On 6/19/2018 9:53 PM, Jason Gunthorpe wrote:
On Tue, Jun 19, 2018 at 07:05:35PM +0300, Leon Romanovsky wrote:
From: Yishai Hadas <yishaih@xxxxxxxxxxxx>
Improve uverbs_cleanup_ucontext algorithm to work properly even when
there are two objects from the same type and one points to the other.
For that case to work the 'destroy_order' is not used any more as it's
static per type and can't support this use case.
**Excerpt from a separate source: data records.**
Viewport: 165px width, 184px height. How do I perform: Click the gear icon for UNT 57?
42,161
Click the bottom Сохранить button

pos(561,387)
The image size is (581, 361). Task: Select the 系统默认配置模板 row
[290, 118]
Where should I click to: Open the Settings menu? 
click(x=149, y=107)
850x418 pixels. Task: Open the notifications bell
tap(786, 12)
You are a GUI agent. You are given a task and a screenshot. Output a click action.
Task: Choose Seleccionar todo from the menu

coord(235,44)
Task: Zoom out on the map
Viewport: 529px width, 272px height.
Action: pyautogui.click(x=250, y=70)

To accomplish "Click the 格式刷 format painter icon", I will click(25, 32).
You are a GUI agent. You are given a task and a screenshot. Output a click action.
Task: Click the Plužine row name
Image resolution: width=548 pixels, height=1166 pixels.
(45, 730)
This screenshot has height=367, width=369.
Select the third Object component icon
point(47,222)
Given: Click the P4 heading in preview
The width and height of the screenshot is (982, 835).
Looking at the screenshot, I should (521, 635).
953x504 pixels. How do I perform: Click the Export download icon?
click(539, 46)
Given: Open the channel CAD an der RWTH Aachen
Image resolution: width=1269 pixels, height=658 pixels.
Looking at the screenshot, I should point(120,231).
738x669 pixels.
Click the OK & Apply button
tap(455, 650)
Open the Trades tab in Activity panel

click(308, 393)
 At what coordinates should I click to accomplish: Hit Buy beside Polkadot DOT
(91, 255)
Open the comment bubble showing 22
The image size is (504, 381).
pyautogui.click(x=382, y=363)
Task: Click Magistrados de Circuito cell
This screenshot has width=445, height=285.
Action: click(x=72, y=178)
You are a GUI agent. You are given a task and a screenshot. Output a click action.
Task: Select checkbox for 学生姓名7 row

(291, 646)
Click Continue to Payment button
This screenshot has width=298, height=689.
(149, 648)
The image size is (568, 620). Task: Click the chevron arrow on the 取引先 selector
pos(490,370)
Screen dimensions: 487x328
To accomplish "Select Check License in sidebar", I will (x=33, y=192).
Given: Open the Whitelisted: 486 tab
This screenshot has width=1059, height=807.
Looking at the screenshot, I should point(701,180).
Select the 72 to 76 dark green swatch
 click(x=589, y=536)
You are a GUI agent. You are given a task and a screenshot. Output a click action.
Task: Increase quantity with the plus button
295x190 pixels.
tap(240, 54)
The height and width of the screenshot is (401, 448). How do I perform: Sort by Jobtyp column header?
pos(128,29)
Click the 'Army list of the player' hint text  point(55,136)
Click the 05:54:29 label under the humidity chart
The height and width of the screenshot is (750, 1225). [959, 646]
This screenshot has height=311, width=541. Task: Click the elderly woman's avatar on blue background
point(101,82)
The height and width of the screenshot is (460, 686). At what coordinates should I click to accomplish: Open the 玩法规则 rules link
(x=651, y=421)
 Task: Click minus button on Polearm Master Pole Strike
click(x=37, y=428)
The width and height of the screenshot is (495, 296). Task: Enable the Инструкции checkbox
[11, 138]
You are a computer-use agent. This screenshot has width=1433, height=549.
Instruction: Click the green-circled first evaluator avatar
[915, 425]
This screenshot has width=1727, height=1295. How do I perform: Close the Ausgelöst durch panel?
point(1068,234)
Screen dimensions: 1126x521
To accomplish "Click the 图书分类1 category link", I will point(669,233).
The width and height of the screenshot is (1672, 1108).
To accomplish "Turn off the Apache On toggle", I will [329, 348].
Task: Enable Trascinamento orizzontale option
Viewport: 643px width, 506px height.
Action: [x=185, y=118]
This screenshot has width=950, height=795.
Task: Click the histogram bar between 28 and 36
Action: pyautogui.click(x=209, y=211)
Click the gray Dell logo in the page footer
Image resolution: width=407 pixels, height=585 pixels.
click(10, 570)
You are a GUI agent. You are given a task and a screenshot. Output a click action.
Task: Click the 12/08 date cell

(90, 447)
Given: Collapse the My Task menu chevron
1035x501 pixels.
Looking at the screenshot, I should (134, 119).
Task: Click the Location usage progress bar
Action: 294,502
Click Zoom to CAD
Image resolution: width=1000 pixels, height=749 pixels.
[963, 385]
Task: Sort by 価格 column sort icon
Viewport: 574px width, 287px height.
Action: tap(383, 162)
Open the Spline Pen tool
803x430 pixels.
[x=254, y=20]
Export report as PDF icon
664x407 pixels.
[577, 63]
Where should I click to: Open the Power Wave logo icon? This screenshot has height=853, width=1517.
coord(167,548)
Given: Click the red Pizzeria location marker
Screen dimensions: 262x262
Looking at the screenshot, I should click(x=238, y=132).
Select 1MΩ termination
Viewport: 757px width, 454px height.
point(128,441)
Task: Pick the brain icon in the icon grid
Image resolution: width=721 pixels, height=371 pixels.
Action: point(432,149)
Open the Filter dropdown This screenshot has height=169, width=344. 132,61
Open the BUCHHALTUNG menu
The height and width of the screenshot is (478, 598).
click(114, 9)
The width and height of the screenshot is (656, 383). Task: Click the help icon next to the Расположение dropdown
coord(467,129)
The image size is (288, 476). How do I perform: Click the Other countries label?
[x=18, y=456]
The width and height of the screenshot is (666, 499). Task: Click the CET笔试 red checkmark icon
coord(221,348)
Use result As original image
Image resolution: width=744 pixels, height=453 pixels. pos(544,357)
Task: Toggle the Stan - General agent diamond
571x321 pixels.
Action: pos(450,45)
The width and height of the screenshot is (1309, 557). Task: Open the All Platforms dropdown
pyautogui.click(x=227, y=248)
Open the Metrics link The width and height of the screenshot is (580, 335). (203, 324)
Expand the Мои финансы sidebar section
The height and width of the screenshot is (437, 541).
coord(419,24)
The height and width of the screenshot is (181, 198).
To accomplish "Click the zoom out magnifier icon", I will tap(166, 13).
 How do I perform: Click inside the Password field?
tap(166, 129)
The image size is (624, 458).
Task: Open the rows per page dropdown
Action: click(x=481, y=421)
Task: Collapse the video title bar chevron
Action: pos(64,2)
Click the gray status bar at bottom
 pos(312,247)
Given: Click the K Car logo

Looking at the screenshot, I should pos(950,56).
Instead, the new algorithm iterates over the objects in a LIFO mode as
was before, at the end of each loop if were left objects that couldn't
be destroyed it re-iterates over them give another chance to destroy them
successfully.
If was one iteration that didn't cleanup any object the last iteration
will force the cleanup as was done before this change, this is coming to
prevent memory leaks even in that fatal case.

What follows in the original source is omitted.